The curious child of bookish parents who browses through their libraries sometimes falls down a rabbit hole while apparently reading quietly in an armchair.
Something like this happened to Ivan Horozov, PhD, the William Chauvenet lecturer in the Department of Mathematics in Arts & Sciences at Washington University in St. Louis. Horozov grew up in Sofia, Bulgaria, the child of a mathematician whose library included the book "Geometry and the Imagination" by Hilbert and Cohn-Vossen.
The book, which he says reads like a storybook rather than a textbook, explores regular geometric shapes—which mathematicians call polytopes—in two, three and four spatial dimensions.
A square is a two-dimensional polytope; its three dimensional analog is a cube and its four-dimensional analog is something called a tesseract.
The book, of course, could only show two-dimensional projections of the three- or four-dimensional objects it described. For example, on the page the drawing of a cube was a square within a square.
To make three-dimensional models of the three-dimensional polytopes, Horozov constructed their polygonal faces with a straightedge and compass, cut them out and glued them together along their edges. In this way he made all five three-dimensional polytopes (the tetrahedron, cube, octahedron, dodecahedron and icosahedron).

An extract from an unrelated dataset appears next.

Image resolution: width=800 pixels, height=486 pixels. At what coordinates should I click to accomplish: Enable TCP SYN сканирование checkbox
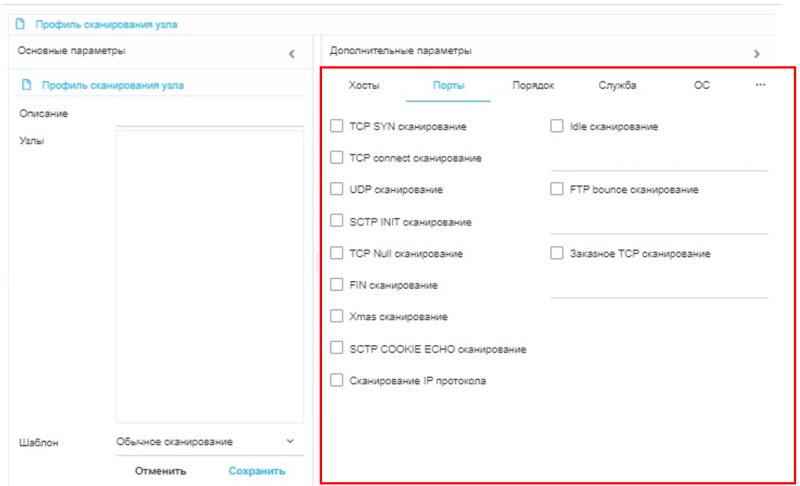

Then he started on the four-dimensional polytopes. There are six of those, he learned.
"The book illustrated the four-dimensional analog of a tetrahedron, the four-dimensional analog of a cube, the four-dimensional analog of an octahedron and a four-dimensional poltyope that has no analog in other dimensions," Horozov said.
"The remaining two, it said, were too complicated to draw. So I decided if I could not draw them, I would at least imagine what the polytopes should look like.
It took me two years, but by the time I was 12 I could imagine the fifth four-dimensional polytope, which is made up of 120 dodecahedrons."
But he couldn't build it until he arrived in St. Louis to take a postdoctoral teaching position. Here he discovered Zometools, construction sets invented by a designer who was interested in polygonal buildings, like Buckminister Fuller's dome.
Horozov "assimilated" all of the Zomes in the mathematics department and began to build the 120-cell polytope. The finished model, a giant, gaily colored, weirdly distorted cobweb of balls and struts now occupies most of his office. It is just possible to close the door without brushing against it.
"Of course you can't throw away a dimension without losing information. The projection of a cube onto a sheet of paper is a square within a square, but the two squares are now ever so slightly distorted," Horozov said. In the case of the 120-cell polytope, the innermost dodecahedron is regular, but as you move outward form the center the dodecahedrons are more and more deformed.
Horozov is now working on the sixth four-dimensional polytope, which is, he said, the dual of the 120-cell polytope. A dual is the figure that emerges when the vertices of one figure become the faces of another and the faces the vertices. The dual of a cube, for example, is an octahedron. And the dual of the polytope made of 120 dodecahedrons is a polytope made of 600 tetrahedrons.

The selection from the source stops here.